(begin)
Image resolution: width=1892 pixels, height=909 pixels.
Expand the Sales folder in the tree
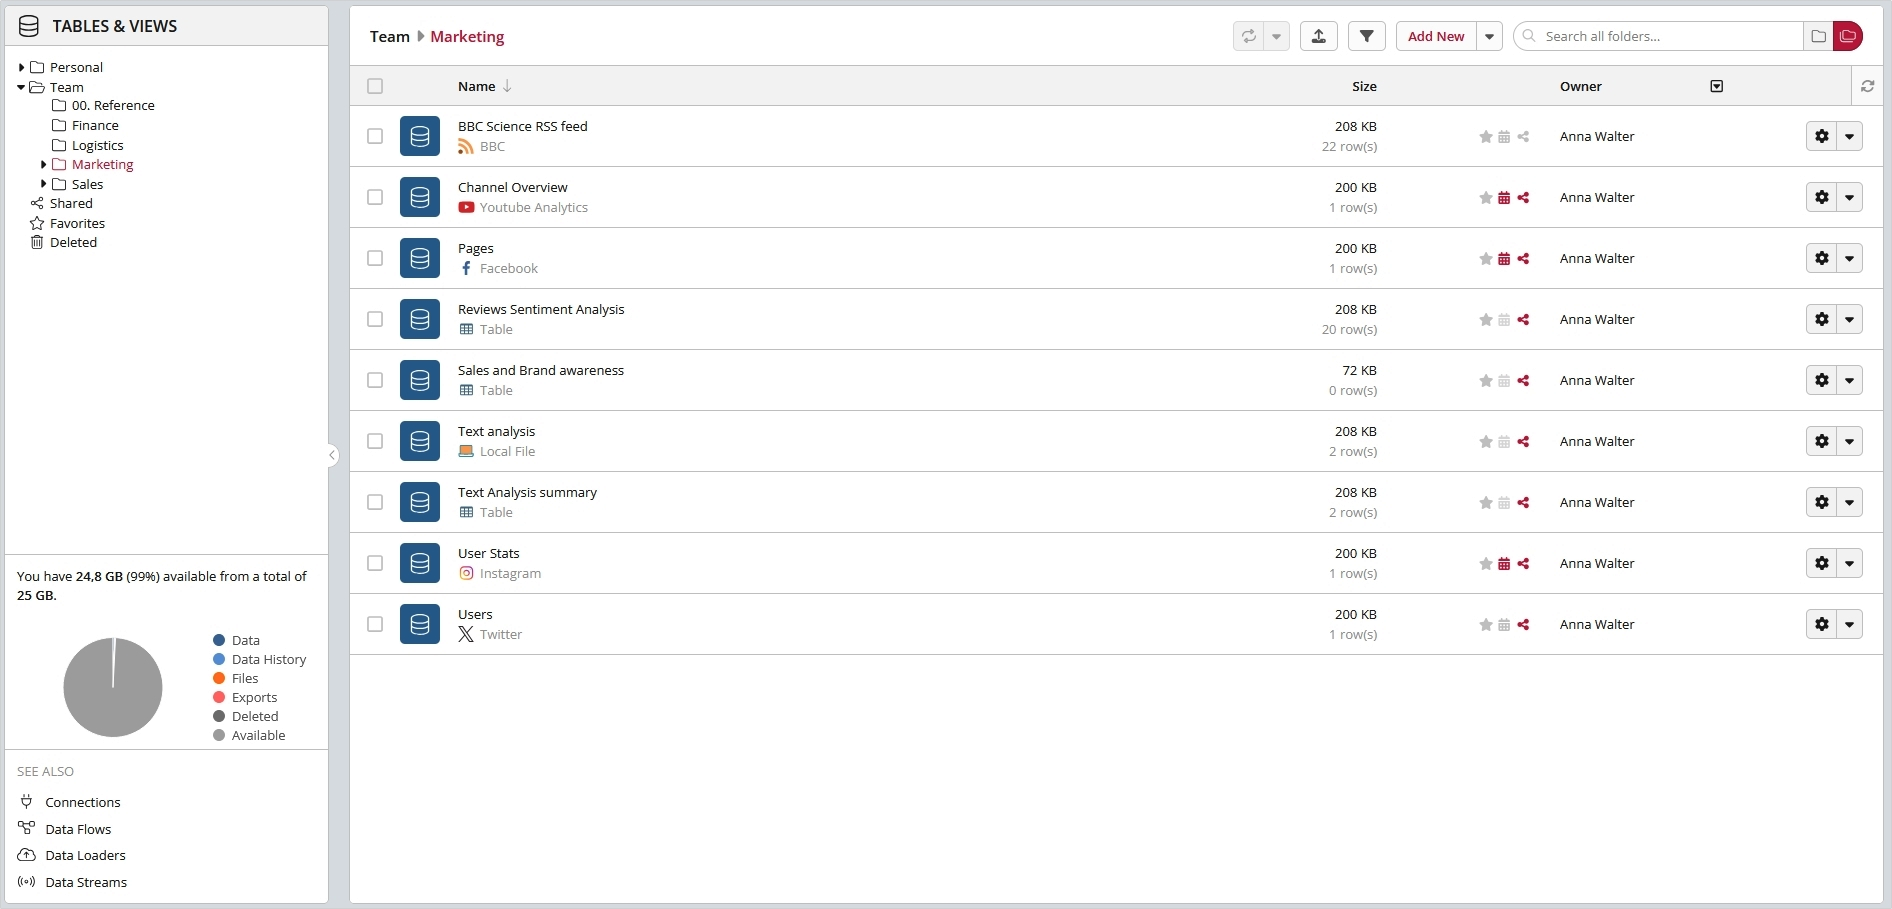[x=43, y=184]
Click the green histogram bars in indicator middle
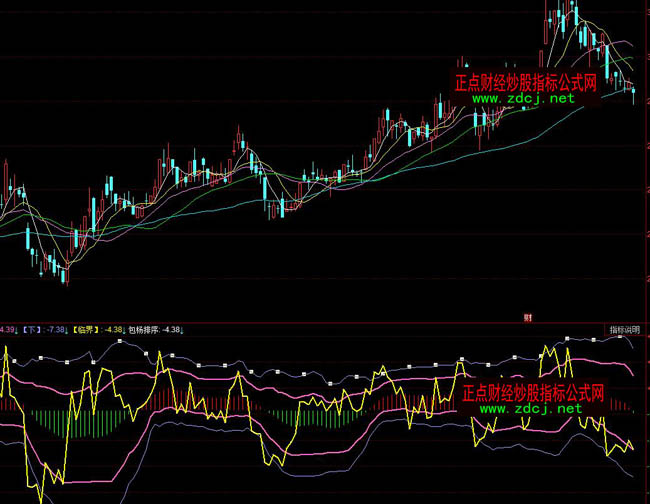Image resolution: width=650 pixels, height=504 pixels. coord(290,416)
(end)
Problem to solve
Rewrite the rows from the line with "Click the green" through the end of the rows, changing "green" to "red" and keeping everything else the same. Omit the pictures from your version.

Exercise output
Click the red histogram bars in indicator middle
Image resolution: width=650 pixels, height=504 pixels. coord(290,416)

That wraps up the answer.